◆ **EJERCICIOS**
1. Responda sí o no a cada afirmación según el texto sobre Madreselva y cite las palabras del texto que lo deciden. (a) Madreselva sabe que la llaman así. (b) Madreselva nació en el campo. (c) Madreselva usa la palabra "muerte" para nombrar el suceso.
2. Según el texto sobre Madreselva, ¿qué se hacía en la casa donde ella nació y creció?

Para escucharlo hacer click aquí

1-
Ella no sabe que la llamo Madreselva.
No recuerdo cuándo empecé a llamarla así.
Madreselva es de todos. Es mi madre y es la celebración de su pensamiento, de su sabiduría.
La presencia de una vejez sufrida, valiente, manifiesta, compartida.
La que va adelante en el camino. La que alerta. La que previene.
Madreselva dice: la vida se va rápido. Disfruten mientras puedan. Es feo venir viejo…

Madreselva plantea desafíos al testigo. No se sabe cómo escuchar., cómo acompañar sus declaraciones sin minimizarlas, sin volverlas romanticismo barato, vaso lleno frente a alguien que se ahoga. Una mente brillante, despierta, vivaz, en un cuerpo colapsado, que ella juzga ha durado demasiado. Un cuerpo que vive (quizás como ha vivido ella) para algo que necesitan los demás. ¿Por qué no muere?, se pregunta. ¿Por qué no muere, de una vez por todas? ¿Quién está a cargo de esta dramaturgia perversa? ¿Quién no está soltando y por eso no deja que pase lo que tiene que pasar? ¿Quién no la libera, qué miedo le corta las alas? ¿Qué acontecimiento familiar (un libro, un casamiento, un nacimiento) le pide que se quede un poco más? ¿Quién no está aun en condiciones de seguir sola? Madreselva recuerda a mi tía, su cuñada, que en la última etapa de su enfermedad se despertaba por las mañanas y con horror cómico decía “Ay, ¿pero todavía estoy acá?!” Abrir los ojos. ¿Quién le habrá contado ésto a Madreselva?

Nacida y crecida en el campo, entre animales en una casa donde se hacía el jabón, una casa donde la radio se creía poblada de personas que hablaban desde adentro, Madreselva habla de ese tabú, de eso que no queremos tener cerca,  como quien habla de una estación, de un clima que se funde con otro. Va preparándose y preparándonos. Casi nos dice cómo tenemos que sentirnos cuando pase, cuando ella “falte” (así nombra el suceso, no dice muerte, morir, ni muero, tal vez fallecer sí, porque es elegante hasta en su lenguaje Madreselva). Desde su lado religioso dice que nos esperará allá, allá donde va a encontrarse con él, que la irá a buscar. Y yo pienso, en esa misma línea mítica pero a la vez realista, cómo va a hacer mi padre para hacerse paso entre tantas personas, como en una estación de tren donde es difícil discernir lo familiar, los rostros amados entre tanta repetición de lo igual. Tal vez en la muerte (seguro) las relaciones no sean familiares, el amor será expansivo, al menos así lo imaginamos en parte, fuera de la gramática del infierno. Pienso en personas, con cuerpos, vestidas, sin valijas, eso sí. Madreselva liberándose de nosotros, del modo en que entendemos y hacemos la vida: leer, mirar tele, conversar, escuchar, entender, comer, dormir, utilizar el baño, hablar por teléfono. Madreselva transcendiendo su cuerpo, sin dejar de ser ella, para que él pueda darle la bienvenida y seguir su “vida” juntos.

◆ **MATERIAL DE CONSULTA**
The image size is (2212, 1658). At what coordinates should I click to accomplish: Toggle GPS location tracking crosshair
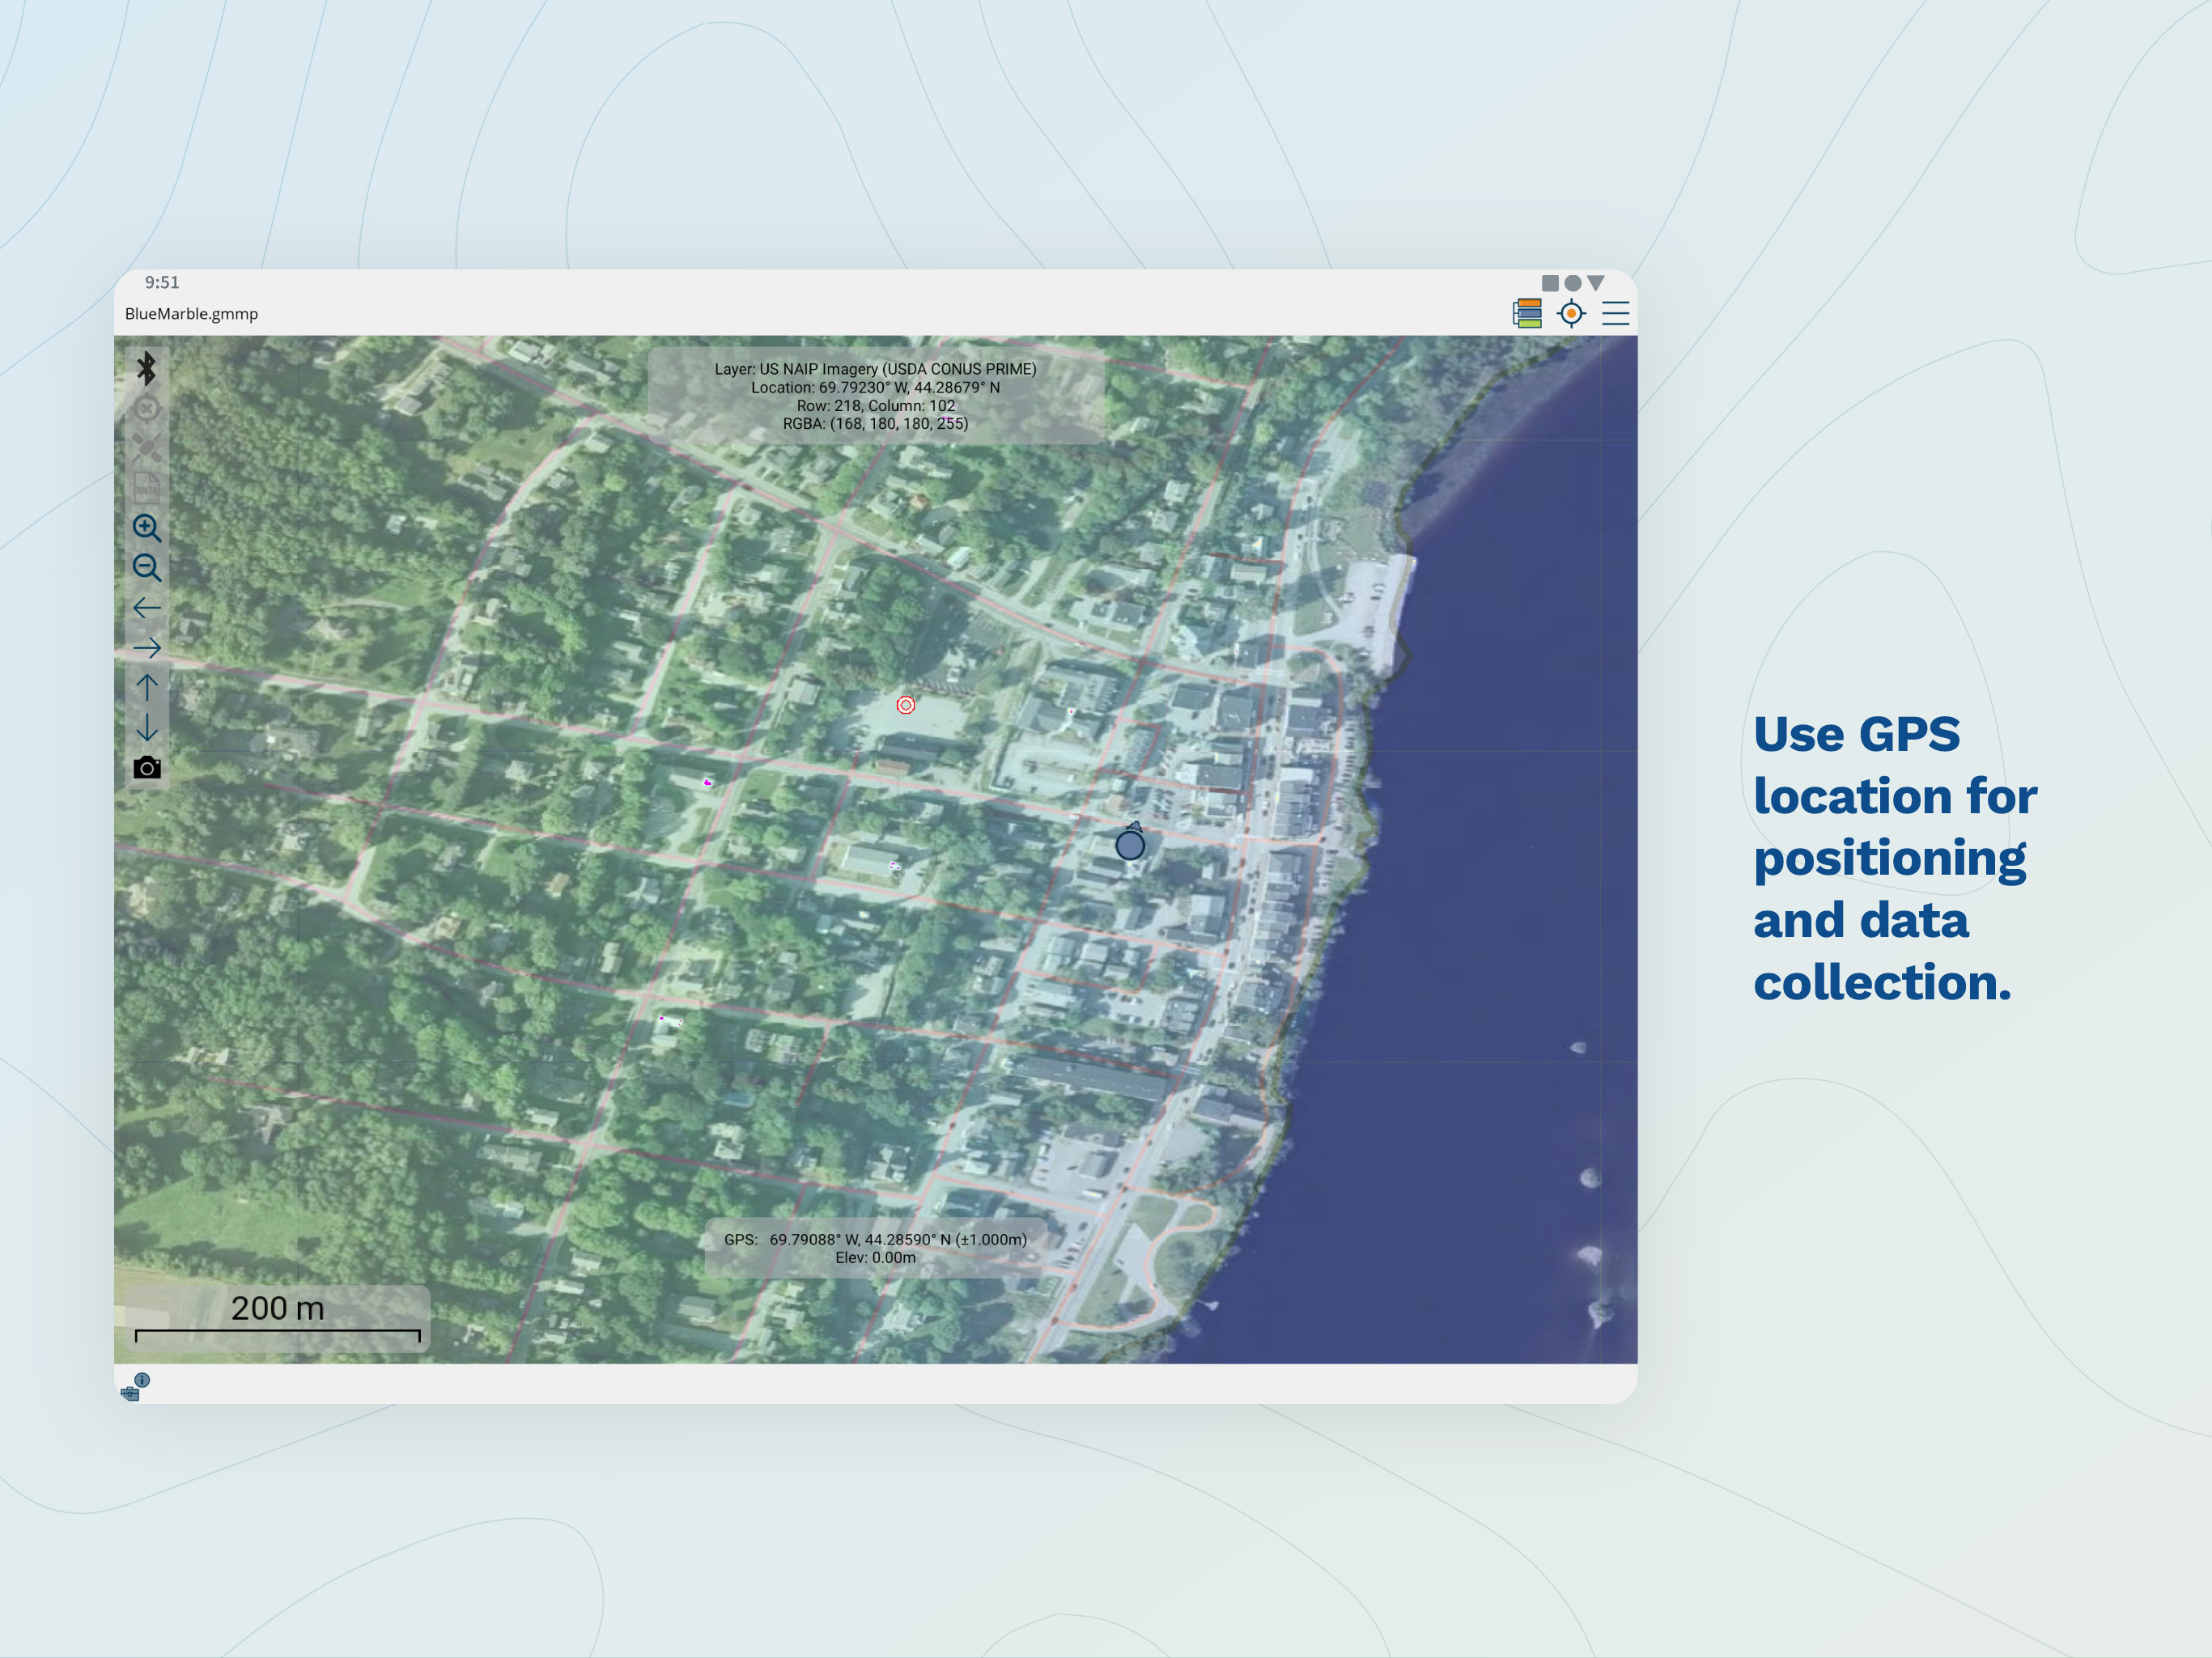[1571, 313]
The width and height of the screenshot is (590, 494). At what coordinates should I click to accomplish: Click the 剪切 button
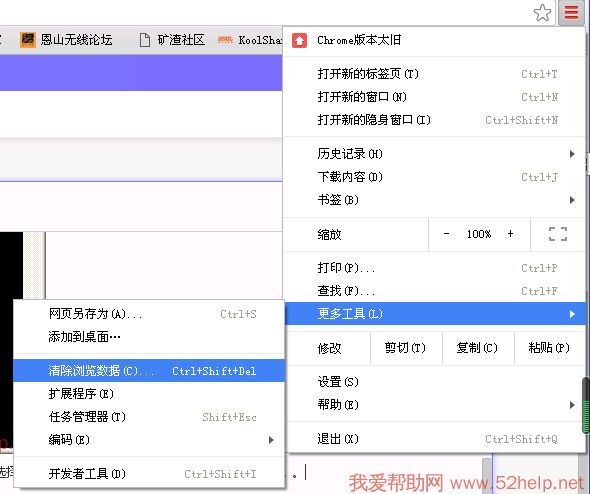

◆ **SOLUCIONES**
1.
(a) No: "Ella no sabe que la llamo Madreselva."
(b) Sí: "Nacida y crecida en el campo"
(c) No: "no dice muerte, morir, ni muero"

2. Se hacía el jabón.